Data on locating visible targets:
______
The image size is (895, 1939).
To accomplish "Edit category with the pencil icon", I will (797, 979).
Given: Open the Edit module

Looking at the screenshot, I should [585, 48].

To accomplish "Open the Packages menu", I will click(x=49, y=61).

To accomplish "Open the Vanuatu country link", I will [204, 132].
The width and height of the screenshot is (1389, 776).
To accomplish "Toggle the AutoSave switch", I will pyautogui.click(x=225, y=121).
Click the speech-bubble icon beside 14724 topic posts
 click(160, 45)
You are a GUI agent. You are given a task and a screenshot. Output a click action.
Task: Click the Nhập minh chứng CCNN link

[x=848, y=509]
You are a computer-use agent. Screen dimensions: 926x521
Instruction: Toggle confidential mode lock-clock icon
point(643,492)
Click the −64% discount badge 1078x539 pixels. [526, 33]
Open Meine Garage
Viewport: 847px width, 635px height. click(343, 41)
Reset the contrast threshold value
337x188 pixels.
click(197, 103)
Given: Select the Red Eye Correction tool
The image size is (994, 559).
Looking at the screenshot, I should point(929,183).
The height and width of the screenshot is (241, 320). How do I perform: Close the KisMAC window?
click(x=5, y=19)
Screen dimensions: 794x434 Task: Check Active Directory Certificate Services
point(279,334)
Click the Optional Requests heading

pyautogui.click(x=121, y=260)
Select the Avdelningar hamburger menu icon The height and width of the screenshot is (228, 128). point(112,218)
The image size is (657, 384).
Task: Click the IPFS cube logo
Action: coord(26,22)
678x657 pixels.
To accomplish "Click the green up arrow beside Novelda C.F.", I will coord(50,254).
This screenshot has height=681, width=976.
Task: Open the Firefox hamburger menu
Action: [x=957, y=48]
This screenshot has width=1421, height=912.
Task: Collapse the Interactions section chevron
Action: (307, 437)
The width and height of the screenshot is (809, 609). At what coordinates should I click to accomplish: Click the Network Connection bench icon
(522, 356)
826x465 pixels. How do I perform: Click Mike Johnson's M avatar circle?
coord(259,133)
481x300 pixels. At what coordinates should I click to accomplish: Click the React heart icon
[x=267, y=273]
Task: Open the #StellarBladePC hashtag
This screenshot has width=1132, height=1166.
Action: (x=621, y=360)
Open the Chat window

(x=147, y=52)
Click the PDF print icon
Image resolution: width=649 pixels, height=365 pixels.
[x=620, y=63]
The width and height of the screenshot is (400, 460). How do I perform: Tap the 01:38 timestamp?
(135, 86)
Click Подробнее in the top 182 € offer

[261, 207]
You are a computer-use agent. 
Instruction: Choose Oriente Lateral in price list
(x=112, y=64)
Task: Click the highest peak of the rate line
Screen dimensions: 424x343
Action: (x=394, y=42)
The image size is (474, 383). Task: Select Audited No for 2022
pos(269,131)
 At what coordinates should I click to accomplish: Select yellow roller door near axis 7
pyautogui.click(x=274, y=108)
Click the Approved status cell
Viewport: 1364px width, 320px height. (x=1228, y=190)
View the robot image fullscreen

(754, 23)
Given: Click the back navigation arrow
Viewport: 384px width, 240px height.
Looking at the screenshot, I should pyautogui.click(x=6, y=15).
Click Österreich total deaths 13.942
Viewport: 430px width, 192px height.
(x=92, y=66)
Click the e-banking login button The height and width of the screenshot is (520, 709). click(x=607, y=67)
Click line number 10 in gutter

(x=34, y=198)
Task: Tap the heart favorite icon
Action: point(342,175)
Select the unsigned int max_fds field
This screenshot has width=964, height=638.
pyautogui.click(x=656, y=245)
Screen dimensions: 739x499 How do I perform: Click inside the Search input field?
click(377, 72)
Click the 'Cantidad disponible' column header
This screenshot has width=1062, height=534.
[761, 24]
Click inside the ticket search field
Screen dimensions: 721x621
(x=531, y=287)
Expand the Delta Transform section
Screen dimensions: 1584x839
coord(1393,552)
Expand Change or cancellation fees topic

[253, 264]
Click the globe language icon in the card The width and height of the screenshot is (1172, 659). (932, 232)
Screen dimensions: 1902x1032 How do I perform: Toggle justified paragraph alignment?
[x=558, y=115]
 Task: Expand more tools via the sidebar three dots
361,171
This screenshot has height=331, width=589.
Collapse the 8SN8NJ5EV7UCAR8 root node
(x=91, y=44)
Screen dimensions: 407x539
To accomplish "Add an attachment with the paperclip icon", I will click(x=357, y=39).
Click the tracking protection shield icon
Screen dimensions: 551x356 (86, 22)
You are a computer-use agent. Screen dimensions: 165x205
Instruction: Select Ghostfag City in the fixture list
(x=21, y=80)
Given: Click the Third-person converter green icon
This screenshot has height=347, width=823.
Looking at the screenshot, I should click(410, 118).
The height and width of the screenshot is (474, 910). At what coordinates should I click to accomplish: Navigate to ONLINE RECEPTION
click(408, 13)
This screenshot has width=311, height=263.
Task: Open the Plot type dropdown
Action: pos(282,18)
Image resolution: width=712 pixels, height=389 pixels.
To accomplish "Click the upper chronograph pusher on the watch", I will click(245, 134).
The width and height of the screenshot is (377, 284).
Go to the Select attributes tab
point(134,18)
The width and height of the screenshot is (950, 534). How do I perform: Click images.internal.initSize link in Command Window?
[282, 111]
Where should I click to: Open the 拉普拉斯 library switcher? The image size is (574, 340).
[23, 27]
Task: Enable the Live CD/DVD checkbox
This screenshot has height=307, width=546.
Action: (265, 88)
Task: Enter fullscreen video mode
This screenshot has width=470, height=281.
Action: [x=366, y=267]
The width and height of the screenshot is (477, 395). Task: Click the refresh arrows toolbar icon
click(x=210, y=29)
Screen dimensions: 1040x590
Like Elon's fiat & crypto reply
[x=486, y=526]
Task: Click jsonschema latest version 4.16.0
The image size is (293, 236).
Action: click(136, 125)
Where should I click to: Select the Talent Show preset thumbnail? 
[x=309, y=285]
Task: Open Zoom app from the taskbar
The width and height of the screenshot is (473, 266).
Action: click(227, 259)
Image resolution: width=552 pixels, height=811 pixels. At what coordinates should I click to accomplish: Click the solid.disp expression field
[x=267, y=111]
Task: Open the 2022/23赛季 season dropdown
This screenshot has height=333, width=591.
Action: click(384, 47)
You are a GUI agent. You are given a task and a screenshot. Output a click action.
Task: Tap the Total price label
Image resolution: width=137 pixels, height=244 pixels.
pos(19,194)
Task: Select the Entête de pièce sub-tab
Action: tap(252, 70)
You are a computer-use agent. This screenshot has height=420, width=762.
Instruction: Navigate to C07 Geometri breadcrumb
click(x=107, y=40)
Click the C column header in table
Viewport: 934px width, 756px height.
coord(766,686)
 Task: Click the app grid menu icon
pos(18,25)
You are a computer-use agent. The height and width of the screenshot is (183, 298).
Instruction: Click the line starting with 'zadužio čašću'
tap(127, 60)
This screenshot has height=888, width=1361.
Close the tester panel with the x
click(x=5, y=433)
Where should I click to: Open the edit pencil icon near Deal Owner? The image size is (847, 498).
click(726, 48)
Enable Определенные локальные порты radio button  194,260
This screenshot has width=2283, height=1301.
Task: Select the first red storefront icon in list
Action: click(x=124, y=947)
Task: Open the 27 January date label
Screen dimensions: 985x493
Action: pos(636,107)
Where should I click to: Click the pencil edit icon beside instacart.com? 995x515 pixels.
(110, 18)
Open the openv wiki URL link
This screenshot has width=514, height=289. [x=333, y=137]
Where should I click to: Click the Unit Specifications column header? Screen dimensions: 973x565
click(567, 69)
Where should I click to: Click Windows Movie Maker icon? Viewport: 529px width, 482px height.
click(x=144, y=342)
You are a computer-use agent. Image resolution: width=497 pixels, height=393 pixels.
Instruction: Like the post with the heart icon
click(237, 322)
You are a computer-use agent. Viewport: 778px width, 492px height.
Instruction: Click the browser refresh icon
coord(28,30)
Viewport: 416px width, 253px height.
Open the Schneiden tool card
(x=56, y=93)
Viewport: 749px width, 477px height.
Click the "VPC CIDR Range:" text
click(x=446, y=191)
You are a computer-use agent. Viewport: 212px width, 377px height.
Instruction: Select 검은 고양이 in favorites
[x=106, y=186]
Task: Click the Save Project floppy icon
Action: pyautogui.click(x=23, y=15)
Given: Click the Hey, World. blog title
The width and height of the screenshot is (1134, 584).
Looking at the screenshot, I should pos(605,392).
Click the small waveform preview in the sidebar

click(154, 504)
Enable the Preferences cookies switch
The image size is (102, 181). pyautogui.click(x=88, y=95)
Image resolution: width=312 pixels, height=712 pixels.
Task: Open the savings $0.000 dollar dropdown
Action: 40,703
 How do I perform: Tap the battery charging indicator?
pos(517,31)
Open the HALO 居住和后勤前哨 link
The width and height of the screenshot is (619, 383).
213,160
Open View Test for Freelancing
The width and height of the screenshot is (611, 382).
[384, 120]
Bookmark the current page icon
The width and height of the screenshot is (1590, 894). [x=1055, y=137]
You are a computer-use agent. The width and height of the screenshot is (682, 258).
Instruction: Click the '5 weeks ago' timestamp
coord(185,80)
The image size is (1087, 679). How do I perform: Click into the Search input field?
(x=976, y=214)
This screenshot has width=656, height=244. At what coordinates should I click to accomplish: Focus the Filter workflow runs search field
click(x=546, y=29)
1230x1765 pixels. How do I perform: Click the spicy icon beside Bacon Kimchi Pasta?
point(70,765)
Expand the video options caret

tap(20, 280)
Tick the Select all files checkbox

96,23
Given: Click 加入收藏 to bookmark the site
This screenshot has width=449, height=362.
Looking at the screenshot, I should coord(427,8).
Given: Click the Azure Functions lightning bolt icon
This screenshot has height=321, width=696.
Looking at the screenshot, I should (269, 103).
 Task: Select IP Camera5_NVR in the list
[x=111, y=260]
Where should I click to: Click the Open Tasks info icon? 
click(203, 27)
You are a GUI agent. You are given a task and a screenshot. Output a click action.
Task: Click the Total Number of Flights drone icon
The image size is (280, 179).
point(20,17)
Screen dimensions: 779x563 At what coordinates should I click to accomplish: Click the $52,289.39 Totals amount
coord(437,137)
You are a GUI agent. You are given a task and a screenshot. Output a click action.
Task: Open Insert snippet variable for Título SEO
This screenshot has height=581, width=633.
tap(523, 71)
______
**Work to be completed**: Edit the items from the line with "Screen dimensions: 1040x590" to the line with "Action: click(384, 47)", putting "Slack" in place of "Zoom" and leaving every other part the same.

**Answer in full**:
Screen dimensions: 1040x590
Like Elon's fiat & crypto reply
[x=486, y=526]
Task: Click jsonschema latest version 4.16.0
The image size is (293, 236).
Action: click(136, 125)
Where should I click to: Select the Talent Show preset thumbnail? 
[x=309, y=285]
Task: Open Slack app from the taskbar
The width and height of the screenshot is (473, 266).
Action: click(227, 259)
Image resolution: width=552 pixels, height=811 pixels. At what coordinates should I click to accomplish: Click the solid.disp expression field
[x=267, y=111]
Task: Open the 2022/23赛季 season dropdown
This screenshot has height=333, width=591.
Action: click(384, 47)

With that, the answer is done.